§ WHAT YOU NEED TO DO:
Count the lines in the listing below that contain the string "next", and reply with the number alone.

§ RECORDS FOR THIS TASK:

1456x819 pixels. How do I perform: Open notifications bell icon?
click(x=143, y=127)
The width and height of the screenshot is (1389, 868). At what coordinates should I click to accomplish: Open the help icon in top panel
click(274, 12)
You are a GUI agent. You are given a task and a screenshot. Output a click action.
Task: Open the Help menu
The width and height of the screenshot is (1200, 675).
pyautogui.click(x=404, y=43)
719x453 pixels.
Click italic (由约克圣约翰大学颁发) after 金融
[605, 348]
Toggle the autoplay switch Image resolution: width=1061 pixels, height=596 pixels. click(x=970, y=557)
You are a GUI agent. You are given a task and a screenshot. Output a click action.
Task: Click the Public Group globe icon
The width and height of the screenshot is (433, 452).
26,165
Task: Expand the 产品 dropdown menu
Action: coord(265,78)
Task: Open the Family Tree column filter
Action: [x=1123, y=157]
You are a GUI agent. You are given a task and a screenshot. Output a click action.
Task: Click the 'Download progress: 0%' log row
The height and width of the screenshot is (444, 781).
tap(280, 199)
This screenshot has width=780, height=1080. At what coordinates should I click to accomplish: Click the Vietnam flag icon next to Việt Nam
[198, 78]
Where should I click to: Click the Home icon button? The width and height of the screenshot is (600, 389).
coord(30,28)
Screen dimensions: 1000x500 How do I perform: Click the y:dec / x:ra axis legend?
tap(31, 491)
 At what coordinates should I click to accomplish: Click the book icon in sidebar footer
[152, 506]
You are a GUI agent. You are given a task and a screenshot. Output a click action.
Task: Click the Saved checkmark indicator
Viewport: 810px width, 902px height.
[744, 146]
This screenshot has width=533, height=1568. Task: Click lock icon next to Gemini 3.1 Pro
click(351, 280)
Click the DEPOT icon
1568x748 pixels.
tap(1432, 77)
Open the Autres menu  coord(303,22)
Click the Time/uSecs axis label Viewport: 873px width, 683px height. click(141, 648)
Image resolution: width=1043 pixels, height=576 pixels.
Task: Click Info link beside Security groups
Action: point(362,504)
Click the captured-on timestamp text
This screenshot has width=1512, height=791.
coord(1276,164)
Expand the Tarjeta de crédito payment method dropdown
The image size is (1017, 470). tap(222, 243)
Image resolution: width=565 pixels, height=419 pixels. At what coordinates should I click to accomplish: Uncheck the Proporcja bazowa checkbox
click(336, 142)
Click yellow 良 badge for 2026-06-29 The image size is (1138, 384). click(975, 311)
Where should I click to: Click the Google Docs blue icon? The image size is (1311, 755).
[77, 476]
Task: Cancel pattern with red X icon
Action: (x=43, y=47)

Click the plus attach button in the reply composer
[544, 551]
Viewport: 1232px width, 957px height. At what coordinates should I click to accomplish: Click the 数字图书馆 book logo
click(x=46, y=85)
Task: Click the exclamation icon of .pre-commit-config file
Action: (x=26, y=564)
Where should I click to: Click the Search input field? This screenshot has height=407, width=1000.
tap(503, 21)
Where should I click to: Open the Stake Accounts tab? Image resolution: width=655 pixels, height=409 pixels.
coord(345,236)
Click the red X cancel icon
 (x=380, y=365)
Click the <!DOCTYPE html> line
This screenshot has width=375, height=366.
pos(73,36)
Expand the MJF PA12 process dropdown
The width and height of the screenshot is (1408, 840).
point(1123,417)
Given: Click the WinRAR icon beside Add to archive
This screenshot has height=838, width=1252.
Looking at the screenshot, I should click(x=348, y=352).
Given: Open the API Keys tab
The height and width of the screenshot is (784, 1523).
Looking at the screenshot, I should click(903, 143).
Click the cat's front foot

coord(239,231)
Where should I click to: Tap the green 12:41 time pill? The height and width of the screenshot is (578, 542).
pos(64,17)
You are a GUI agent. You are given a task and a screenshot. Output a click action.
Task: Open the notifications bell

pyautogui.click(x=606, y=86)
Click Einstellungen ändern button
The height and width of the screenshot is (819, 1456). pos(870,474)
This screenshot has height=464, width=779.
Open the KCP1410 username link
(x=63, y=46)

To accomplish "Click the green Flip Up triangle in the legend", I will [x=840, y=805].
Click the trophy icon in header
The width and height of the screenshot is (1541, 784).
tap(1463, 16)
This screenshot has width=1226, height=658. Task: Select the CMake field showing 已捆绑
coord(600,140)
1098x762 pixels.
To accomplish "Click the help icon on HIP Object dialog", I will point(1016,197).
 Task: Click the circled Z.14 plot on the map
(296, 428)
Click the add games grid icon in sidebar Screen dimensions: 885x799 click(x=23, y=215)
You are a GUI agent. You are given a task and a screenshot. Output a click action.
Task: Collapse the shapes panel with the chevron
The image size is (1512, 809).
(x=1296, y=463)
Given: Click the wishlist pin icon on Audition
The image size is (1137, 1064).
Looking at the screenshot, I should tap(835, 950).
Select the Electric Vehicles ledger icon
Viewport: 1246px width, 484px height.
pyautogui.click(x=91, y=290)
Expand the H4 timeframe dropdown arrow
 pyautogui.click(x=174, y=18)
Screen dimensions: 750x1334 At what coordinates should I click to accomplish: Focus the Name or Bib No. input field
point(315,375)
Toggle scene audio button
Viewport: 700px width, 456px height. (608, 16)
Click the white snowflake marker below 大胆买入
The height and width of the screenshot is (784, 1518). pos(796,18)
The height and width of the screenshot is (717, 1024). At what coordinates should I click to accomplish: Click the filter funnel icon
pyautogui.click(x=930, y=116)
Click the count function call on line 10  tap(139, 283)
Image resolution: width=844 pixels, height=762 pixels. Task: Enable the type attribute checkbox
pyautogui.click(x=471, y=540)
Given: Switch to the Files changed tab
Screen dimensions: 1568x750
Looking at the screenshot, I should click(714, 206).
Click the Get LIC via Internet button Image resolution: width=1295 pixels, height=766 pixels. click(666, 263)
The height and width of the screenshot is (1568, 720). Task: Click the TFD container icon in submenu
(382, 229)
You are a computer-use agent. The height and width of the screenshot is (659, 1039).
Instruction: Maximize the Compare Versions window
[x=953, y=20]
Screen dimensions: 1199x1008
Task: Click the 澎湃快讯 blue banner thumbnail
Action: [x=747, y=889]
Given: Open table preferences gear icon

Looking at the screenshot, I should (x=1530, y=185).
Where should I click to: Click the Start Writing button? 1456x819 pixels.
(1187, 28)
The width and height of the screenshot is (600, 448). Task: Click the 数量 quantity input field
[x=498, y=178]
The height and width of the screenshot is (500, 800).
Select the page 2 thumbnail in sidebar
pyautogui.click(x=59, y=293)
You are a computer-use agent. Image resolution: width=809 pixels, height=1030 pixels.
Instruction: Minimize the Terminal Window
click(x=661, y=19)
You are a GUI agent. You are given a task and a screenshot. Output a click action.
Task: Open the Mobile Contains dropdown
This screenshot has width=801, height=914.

§ OUTPUT BELOW:
2